A Discovery of Witches seems to be a love it or hate it book, judging from the number of one- and five-star reviews on Goodreads. It’s a very layered story, and if you only take the time to focus on one point, you’re going to miss a lot. This is a book that should be savored. But that doesn’t mean it’s not without its flaws. There were some plot points I didn’t believe and others that I felt deserved more explanation, but I’m trusting Harkness has her reasons for handling things the way she did. That’s one of the problems with not being able to read a series all the way through. A lot of times the author does things a certain way that will make perfect sense once you can see the story as a whole as she does. But as readers, we don’t have that option along the way (at least not until all the books come out).
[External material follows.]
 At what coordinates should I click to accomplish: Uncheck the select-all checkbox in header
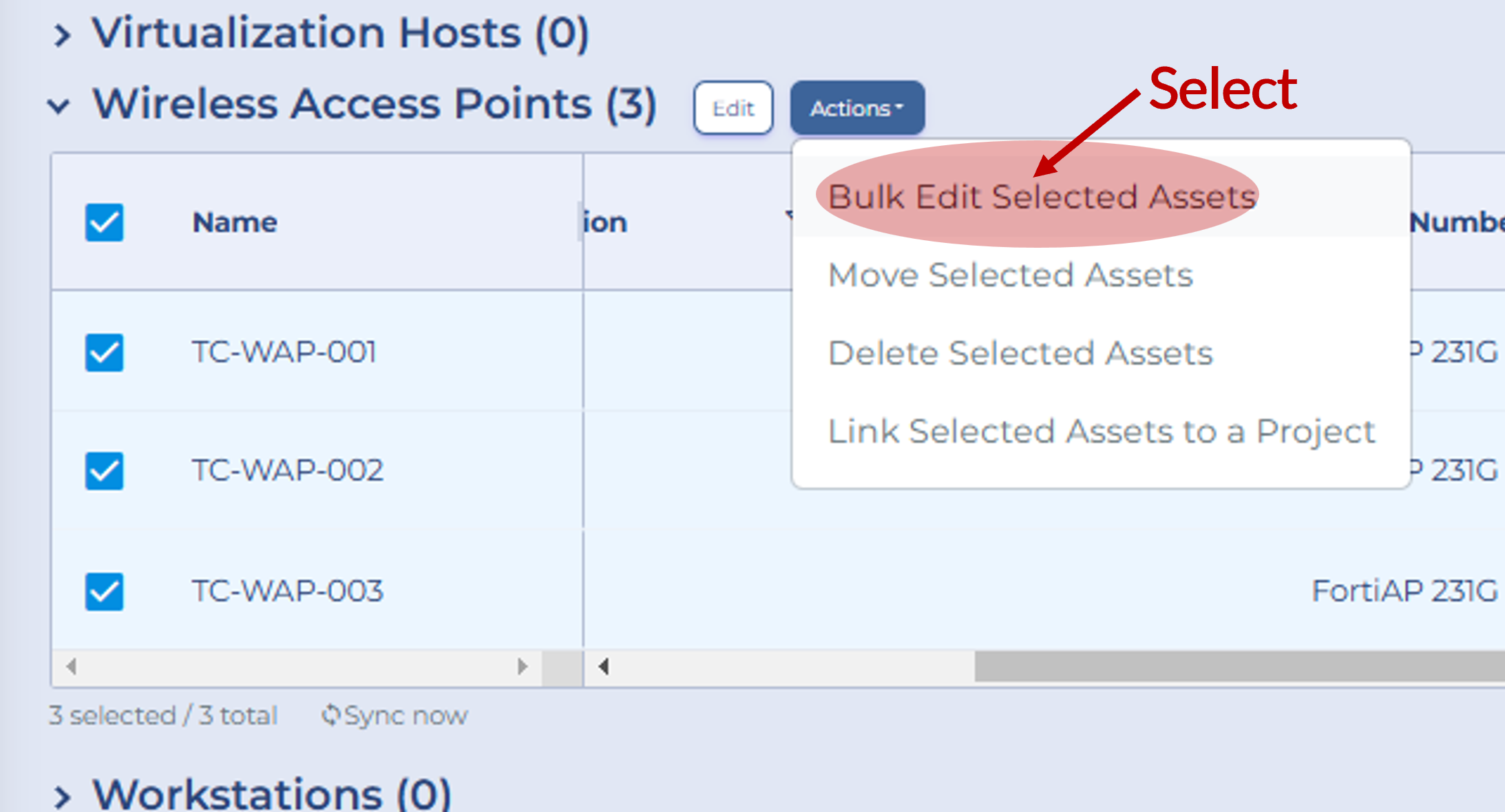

(This is the short version of my review. If you want to read my long, spoilery, very passionate review, you can find it here on Goodreads – but I would suggest reading the book first because I touch on almost all the major plot points.)
At the time of this writing, I’m about half way into second book and enjoying it immensely as well. Stay tuned for a possible review of that book in the future.
PS – If you get the chance to listen to the audio book, Jennifer Ikeda does an incredible job as the narrator.
Have you read A Discovery of Witches? Did you like it? Why or why not? What kinds of books interest you?